Records excerpted from a collection
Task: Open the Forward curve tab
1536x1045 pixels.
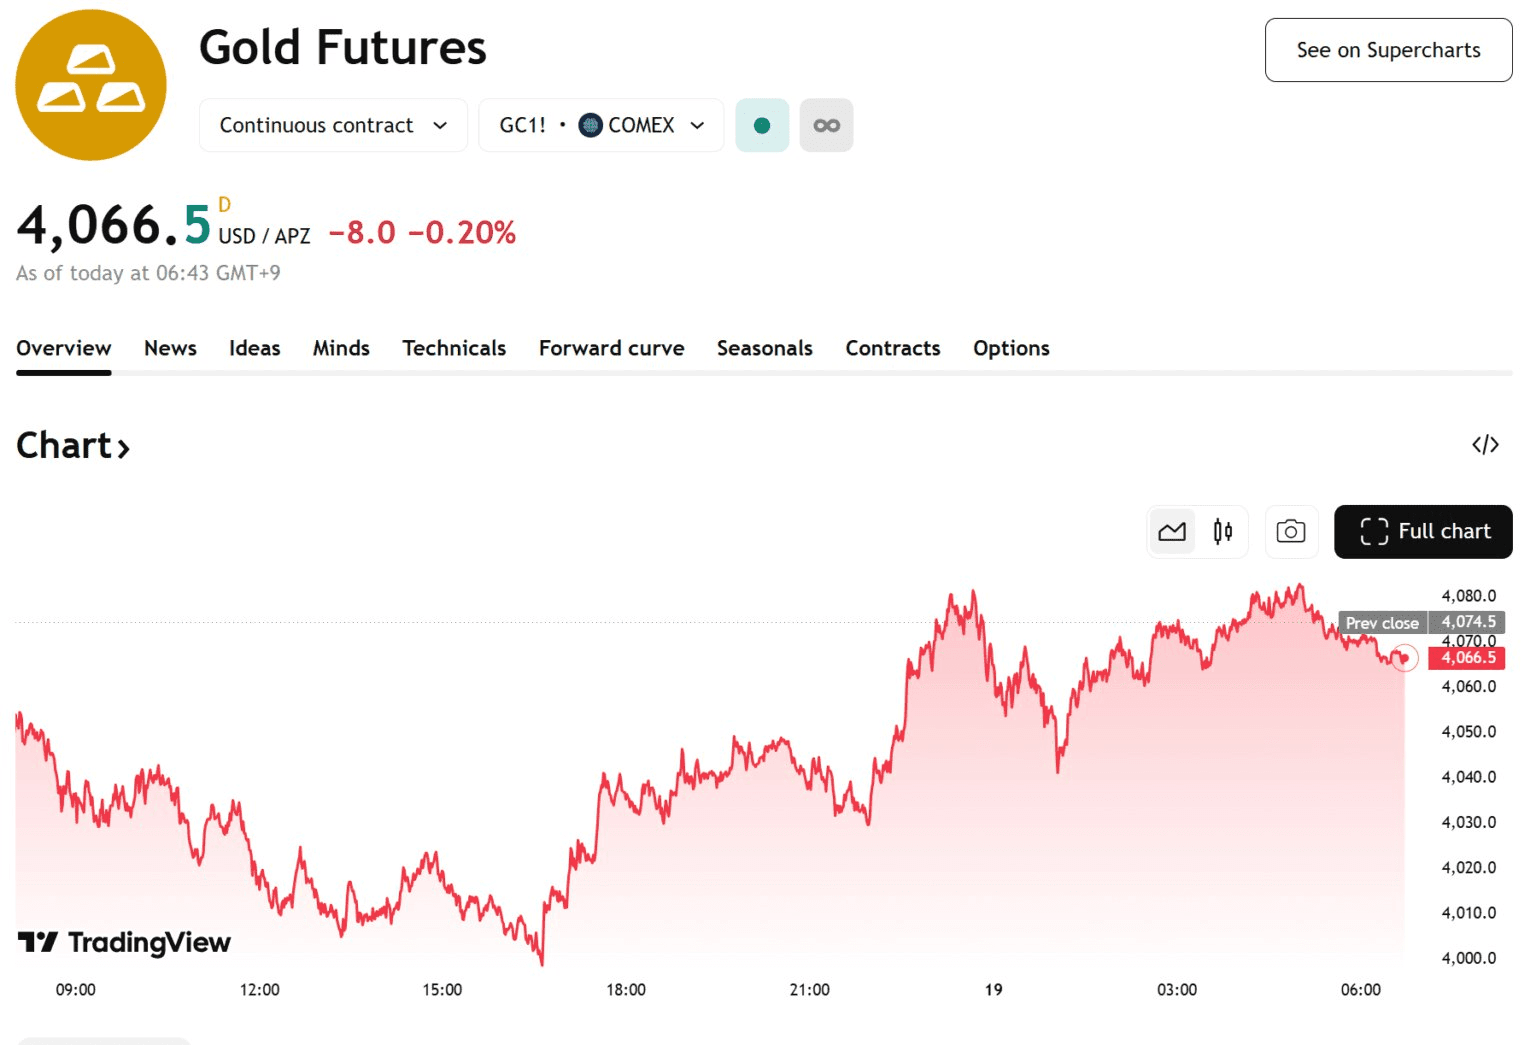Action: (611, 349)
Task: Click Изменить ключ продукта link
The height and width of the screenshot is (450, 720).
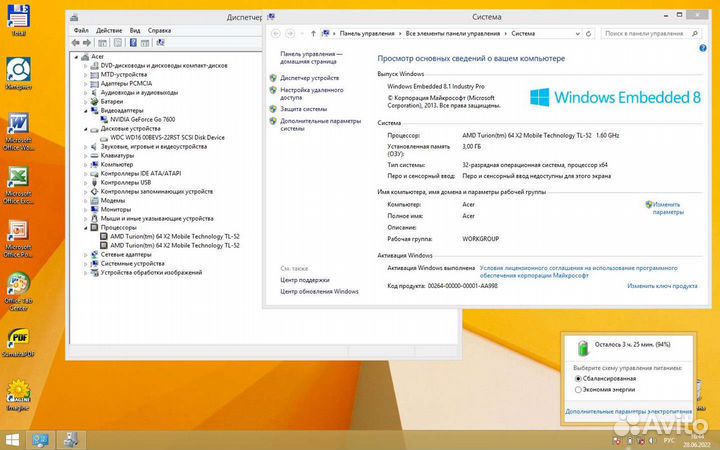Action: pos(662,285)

--

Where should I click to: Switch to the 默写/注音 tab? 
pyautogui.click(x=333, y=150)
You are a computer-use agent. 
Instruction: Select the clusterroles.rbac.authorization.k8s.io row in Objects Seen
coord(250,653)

**WHAT TO PRODUCE:** Scan the records above for the word "Task" and return every line where it occurs.

**OUTPUT OF THE EXERCISE:**
Task: Open the Forward curve tab
Task: Click Изменить ключ продукта link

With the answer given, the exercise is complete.